Your goal =>
Could you return the data below exactly as it appears?

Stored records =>
#####
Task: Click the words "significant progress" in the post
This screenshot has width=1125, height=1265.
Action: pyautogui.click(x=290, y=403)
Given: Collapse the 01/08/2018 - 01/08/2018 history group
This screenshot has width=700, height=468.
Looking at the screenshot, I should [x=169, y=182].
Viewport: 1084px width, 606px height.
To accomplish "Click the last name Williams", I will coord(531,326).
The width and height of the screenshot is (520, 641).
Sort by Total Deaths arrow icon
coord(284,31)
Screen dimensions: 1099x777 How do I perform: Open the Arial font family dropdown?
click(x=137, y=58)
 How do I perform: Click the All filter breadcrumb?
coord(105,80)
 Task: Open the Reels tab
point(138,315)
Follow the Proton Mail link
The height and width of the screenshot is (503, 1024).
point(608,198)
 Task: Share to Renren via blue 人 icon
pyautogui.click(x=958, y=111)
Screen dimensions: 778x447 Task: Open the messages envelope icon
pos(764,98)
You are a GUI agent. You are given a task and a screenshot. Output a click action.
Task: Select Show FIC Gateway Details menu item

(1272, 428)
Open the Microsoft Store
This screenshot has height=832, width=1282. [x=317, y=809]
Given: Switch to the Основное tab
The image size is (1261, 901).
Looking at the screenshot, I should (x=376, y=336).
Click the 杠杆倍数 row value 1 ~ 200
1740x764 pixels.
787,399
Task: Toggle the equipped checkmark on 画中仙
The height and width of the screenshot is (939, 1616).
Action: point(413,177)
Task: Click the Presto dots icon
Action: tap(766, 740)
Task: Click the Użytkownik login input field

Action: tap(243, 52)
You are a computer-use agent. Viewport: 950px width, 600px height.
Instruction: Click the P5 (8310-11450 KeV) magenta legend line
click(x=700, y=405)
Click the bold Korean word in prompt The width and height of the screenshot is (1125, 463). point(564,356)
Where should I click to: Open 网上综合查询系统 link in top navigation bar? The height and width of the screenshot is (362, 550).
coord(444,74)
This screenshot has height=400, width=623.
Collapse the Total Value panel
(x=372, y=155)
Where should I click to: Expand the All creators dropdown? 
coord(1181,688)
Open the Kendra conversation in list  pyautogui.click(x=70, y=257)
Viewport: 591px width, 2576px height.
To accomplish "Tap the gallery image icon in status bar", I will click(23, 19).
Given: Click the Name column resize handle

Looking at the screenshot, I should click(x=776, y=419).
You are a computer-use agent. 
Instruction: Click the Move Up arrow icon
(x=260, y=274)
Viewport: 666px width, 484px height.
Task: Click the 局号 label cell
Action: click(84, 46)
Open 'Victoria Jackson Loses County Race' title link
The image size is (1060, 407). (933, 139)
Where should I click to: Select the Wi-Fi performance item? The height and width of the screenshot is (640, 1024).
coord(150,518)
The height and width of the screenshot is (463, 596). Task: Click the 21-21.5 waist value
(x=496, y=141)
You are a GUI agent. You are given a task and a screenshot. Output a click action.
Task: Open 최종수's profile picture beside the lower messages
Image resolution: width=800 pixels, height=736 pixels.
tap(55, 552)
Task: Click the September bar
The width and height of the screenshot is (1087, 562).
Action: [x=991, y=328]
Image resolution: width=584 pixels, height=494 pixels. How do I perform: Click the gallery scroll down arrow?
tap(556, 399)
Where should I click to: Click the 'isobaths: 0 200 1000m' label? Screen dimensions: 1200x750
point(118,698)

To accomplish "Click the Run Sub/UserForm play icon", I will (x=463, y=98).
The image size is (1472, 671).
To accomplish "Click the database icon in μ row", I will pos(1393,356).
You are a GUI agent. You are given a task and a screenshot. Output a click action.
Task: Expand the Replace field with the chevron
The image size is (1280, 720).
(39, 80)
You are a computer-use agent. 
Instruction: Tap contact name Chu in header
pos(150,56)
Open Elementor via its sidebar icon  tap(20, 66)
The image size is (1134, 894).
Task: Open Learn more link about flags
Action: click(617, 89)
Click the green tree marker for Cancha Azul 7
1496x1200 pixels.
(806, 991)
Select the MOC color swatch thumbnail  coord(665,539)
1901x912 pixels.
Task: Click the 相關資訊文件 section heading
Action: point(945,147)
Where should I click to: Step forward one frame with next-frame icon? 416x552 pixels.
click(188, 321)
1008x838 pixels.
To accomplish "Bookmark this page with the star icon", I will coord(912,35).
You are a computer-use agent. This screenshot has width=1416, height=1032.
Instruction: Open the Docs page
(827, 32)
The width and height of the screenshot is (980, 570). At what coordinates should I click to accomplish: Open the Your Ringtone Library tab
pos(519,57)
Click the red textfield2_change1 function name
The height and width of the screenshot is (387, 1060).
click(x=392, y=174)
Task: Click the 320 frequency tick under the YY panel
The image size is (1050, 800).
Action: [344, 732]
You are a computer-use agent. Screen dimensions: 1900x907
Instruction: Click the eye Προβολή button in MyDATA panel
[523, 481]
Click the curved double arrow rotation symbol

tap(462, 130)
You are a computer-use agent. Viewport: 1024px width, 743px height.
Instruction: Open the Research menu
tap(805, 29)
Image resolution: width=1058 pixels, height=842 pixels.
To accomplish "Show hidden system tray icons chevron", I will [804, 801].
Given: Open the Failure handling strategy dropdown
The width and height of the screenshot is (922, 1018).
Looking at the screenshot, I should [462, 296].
#####
Solution to this exercise =>
Task: Click the words "significant progress" in the post
This screenshot has width=1125, height=1265.
Action: pyautogui.click(x=290, y=403)
Given: Collapse the 01/08/2018 - 01/08/2018 history group
This screenshot has width=700, height=468.
Looking at the screenshot, I should [x=169, y=182].
Viewport: 1084px width, 606px height.
To accomplish "Click the last name Williams", I will coord(531,326).
The width and height of the screenshot is (520, 641).
Sort by Total Deaths arrow icon
coord(284,31)
Screen dimensions: 1099x777 How do I perform: Open the Arial font family dropdown?
click(x=137, y=58)
 How do I perform: Click the All filter breadcrumb?
coord(105,80)
 Task: Open the Reels tab
point(138,315)
Follow the Proton Mail link
The height and width of the screenshot is (503, 1024).
point(608,198)
 Task: Share to Renren via blue 人 icon
pyautogui.click(x=958, y=111)
Screen dimensions: 778x447 Task: Open the messages envelope icon
pos(764,98)
You are a GUI agent. You are given a task and a screenshot. Output a click action.
Task: Select Show FIC Gateway Details menu item

(1272, 428)
Open the Microsoft Store
This screenshot has height=832, width=1282. [x=317, y=809]
Given: Switch to the Основное tab
The image size is (1261, 901).
Looking at the screenshot, I should (x=376, y=336).
Click the 杠杆倍数 row value 1 ~ 200
1740x764 pixels.
787,399
Task: Toggle the equipped checkmark on 画中仙
The height and width of the screenshot is (939, 1616).
Action: point(413,177)
Task: Click the Presto dots icon
Action: tap(766, 740)
Task: Click the Użytkownik login input field

Action: tap(243, 52)
You are a computer-use agent. Viewport: 950px width, 600px height.
Instruction: Click the P5 (8310-11450 KeV) magenta legend line
click(x=700, y=405)
Click the bold Korean word in prompt The width and height of the screenshot is (1125, 463). point(564,356)
Where should I click to: Open 网上综合查询系统 link in top navigation bar? The height and width of the screenshot is (362, 550).
coord(444,74)
This screenshot has height=400, width=623.
Collapse the Total Value panel
(x=372, y=155)
Where should I click to: Expand the All creators dropdown? 
coord(1181,688)
Open the Kendra conversation in list  pyautogui.click(x=70, y=257)
Viewport: 591px width, 2576px height.
To accomplish "Tap the gallery image icon in status bar", I will click(23, 19).
Given: Click the Name column resize handle

Looking at the screenshot, I should click(x=776, y=419).
You are a computer-use agent. 
Instruction: Click the Move Up arrow icon
(x=260, y=274)
Viewport: 666px width, 484px height.
Task: Click the 局号 label cell
Action: click(84, 46)
Open 'Victoria Jackson Loses County Race' title link
The image size is (1060, 407). (933, 139)
Where should I click to: Select the Wi-Fi performance item? The height and width of the screenshot is (640, 1024).
coord(150,518)
The height and width of the screenshot is (463, 596). Task: Click the 21-21.5 waist value
(x=496, y=141)
You are a GUI agent. You are given a task and a screenshot. Output a click action.
Task: Open 최종수's profile picture beside the lower messages
Image resolution: width=800 pixels, height=736 pixels.
tap(55, 552)
Task: Click the September bar
The width and height of the screenshot is (1087, 562).
Action: [x=991, y=328]
Image resolution: width=584 pixels, height=494 pixels. How do I perform: Click the gallery scroll down arrow?
tap(556, 399)
Where should I click to: Click the 'isobaths: 0 200 1000m' label? Screen dimensions: 1200x750
point(118,698)

To accomplish "Click the Run Sub/UserForm play icon", I will (x=463, y=98).
The image size is (1472, 671).
To accomplish "Click the database icon in μ row", I will pos(1393,356).
You are a GUI agent. You are given a task and a screenshot. Output a click action.
Task: Expand the Replace field with the chevron
The image size is (1280, 720).
(39, 80)
You are a computer-use agent. 
Instruction: Tap contact name Chu in header
pos(150,56)
Open Elementor via its sidebar icon  tap(20, 66)
The image size is (1134, 894).
Task: Open Learn more link about flags
Action: click(617, 89)
Click the green tree marker for Cancha Azul 7
1496x1200 pixels.
(806, 991)
Select the MOC color swatch thumbnail  coord(665,539)
1901x912 pixels.
Task: Click the 相關資訊文件 section heading
Action: point(945,147)
Where should I click to: Step forward one frame with next-frame icon? 416x552 pixels.
click(188, 321)
1008x838 pixels.
To accomplish "Bookmark this page with the star icon", I will coord(912,35).
You are a computer-use agent. This screenshot has width=1416, height=1032.
Instruction: Open the Docs page
(827, 32)
The width and height of the screenshot is (980, 570). At what coordinates should I click to accomplish: Open the Your Ringtone Library tab
pos(519,57)
Click the red textfield2_change1 function name
The height and width of the screenshot is (387, 1060).
click(x=392, y=174)
Task: Click the 320 frequency tick under the YY panel
The image size is (1050, 800).
Action: [344, 732]
You are a computer-use agent. Screen dimensions: 1900x907
Instruction: Click the eye Προβολή button in MyDATA panel
[523, 481]
Click the curved double arrow rotation symbol

tap(462, 130)
You are a computer-use agent. Viewport: 1024px width, 743px height.
Instruction: Open the Research menu
tap(805, 29)
Image resolution: width=1058 pixels, height=842 pixels.
To accomplish "Show hidden system tray icons chevron", I will [804, 801].
Given: Open the Failure handling strategy dropdown
The width and height of the screenshot is (922, 1018).
Looking at the screenshot, I should [462, 296].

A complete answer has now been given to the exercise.